All lines from the one containing "You are a GUI" through the end of the data below are to be repeated exactly, with pictures left out.

=== Records shown ===

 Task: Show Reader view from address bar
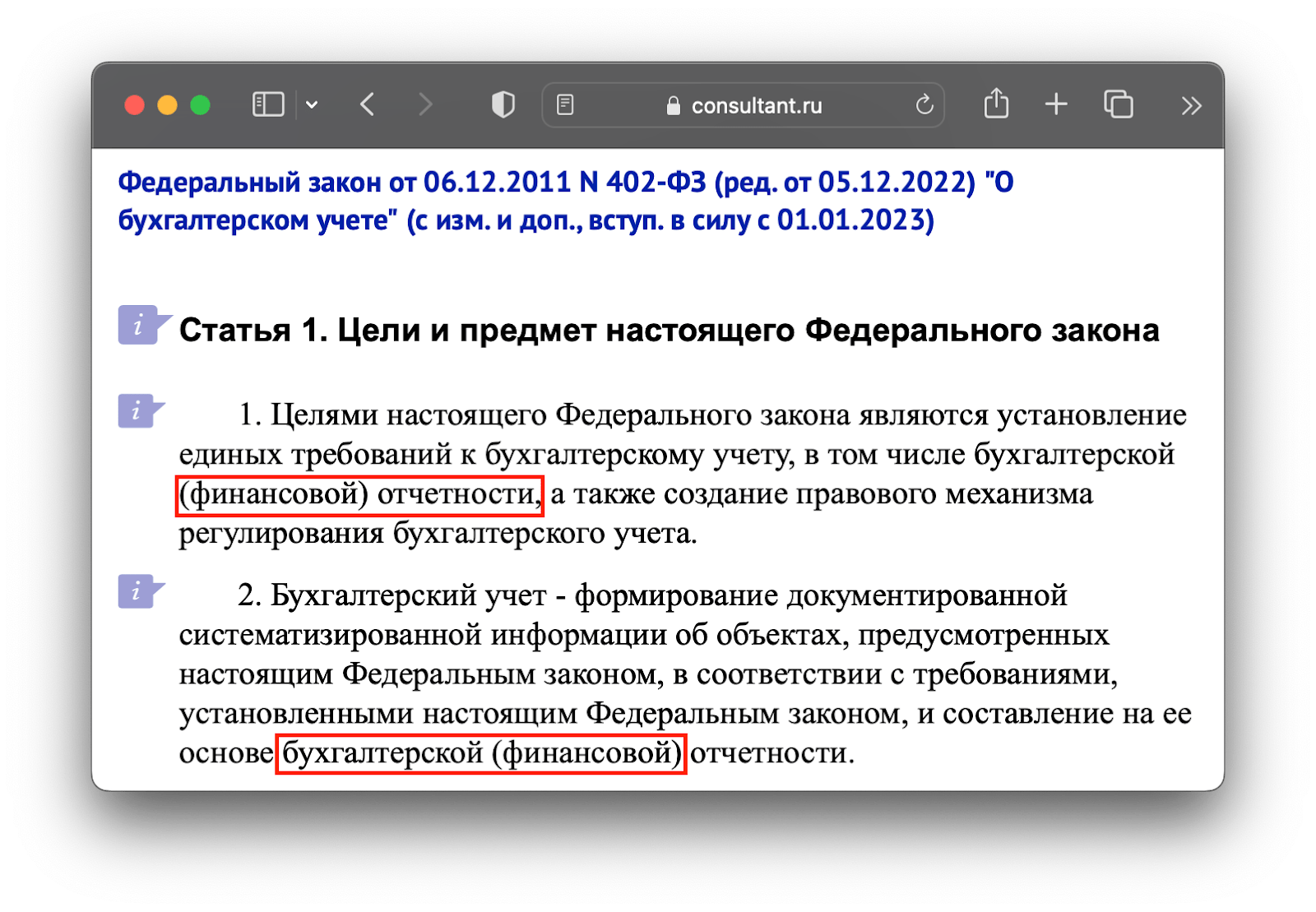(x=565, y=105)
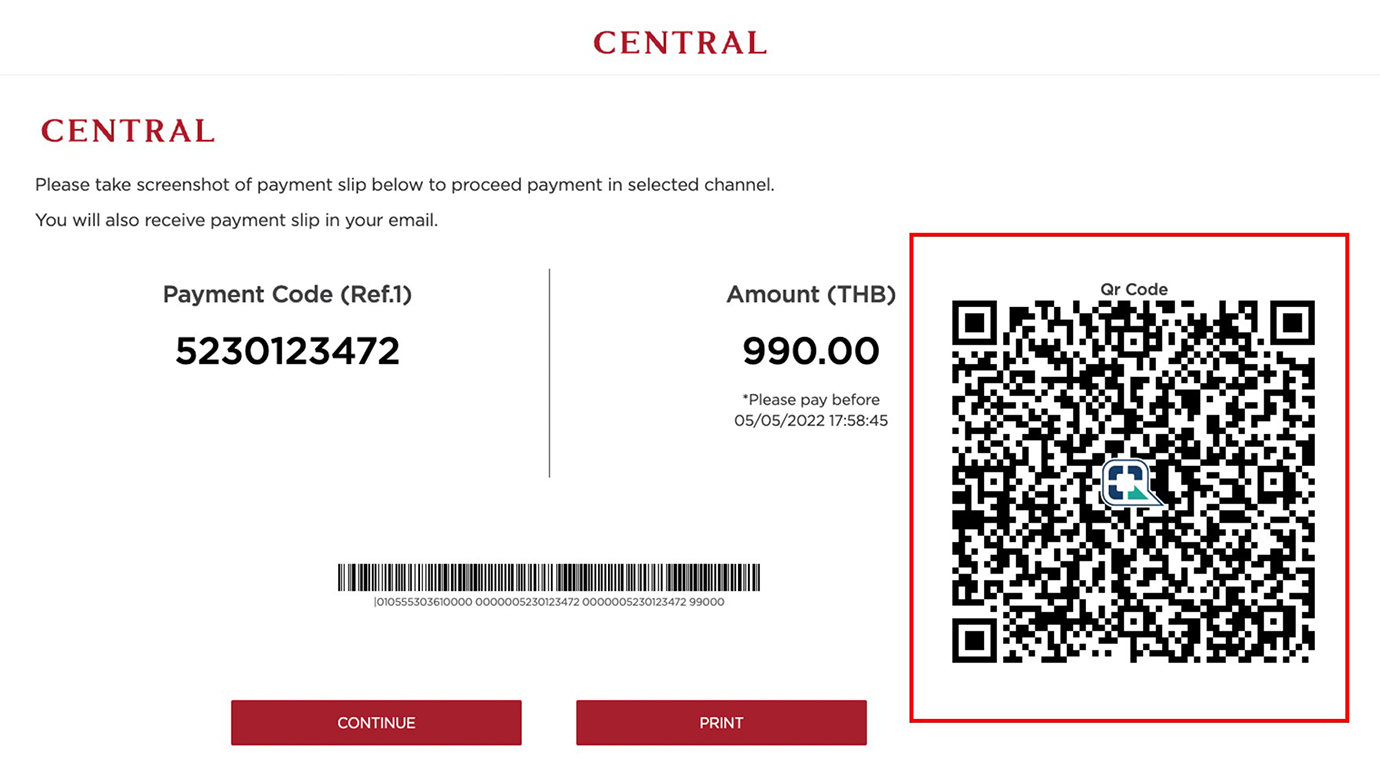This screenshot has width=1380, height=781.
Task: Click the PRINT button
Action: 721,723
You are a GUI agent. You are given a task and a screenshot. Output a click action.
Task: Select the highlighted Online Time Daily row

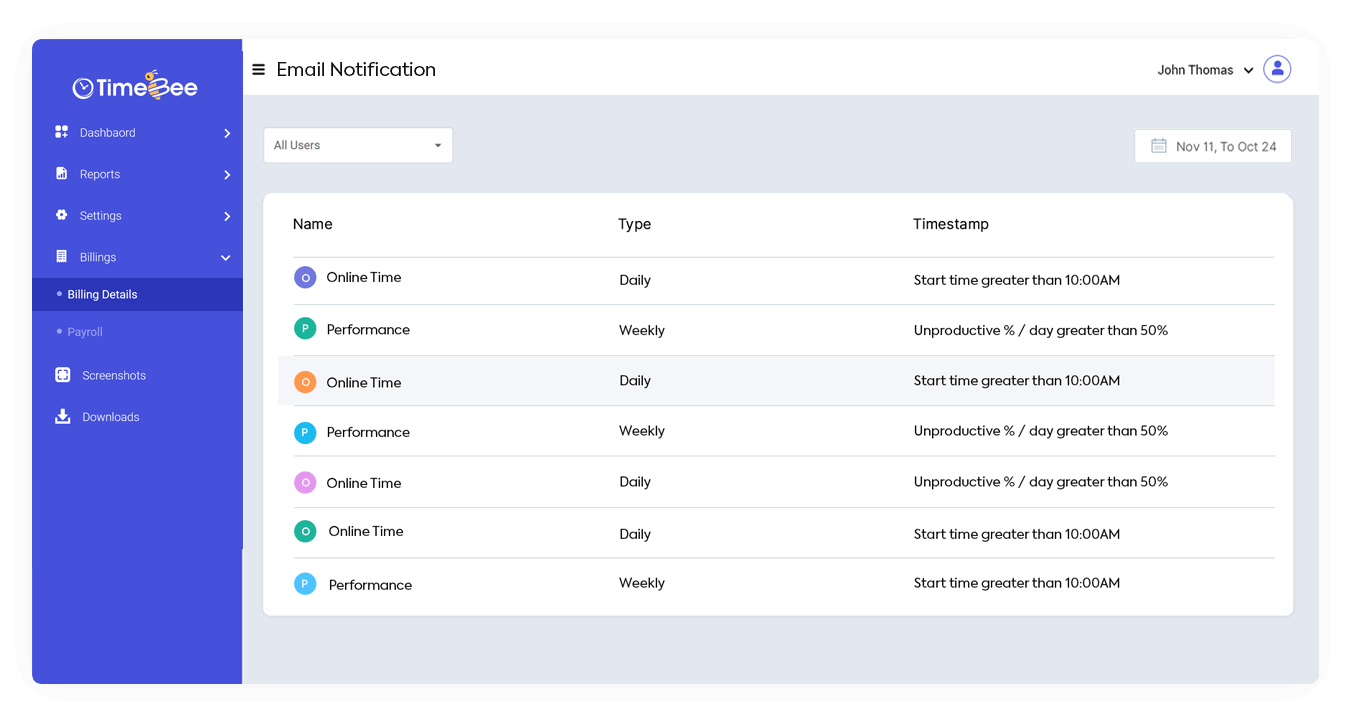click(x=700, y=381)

===

** Your response **
You are a GUI agent. You are given a task and a screenshot. Output a click action.
Task: Select the highlighted Online Time Daily row

click(x=700, y=381)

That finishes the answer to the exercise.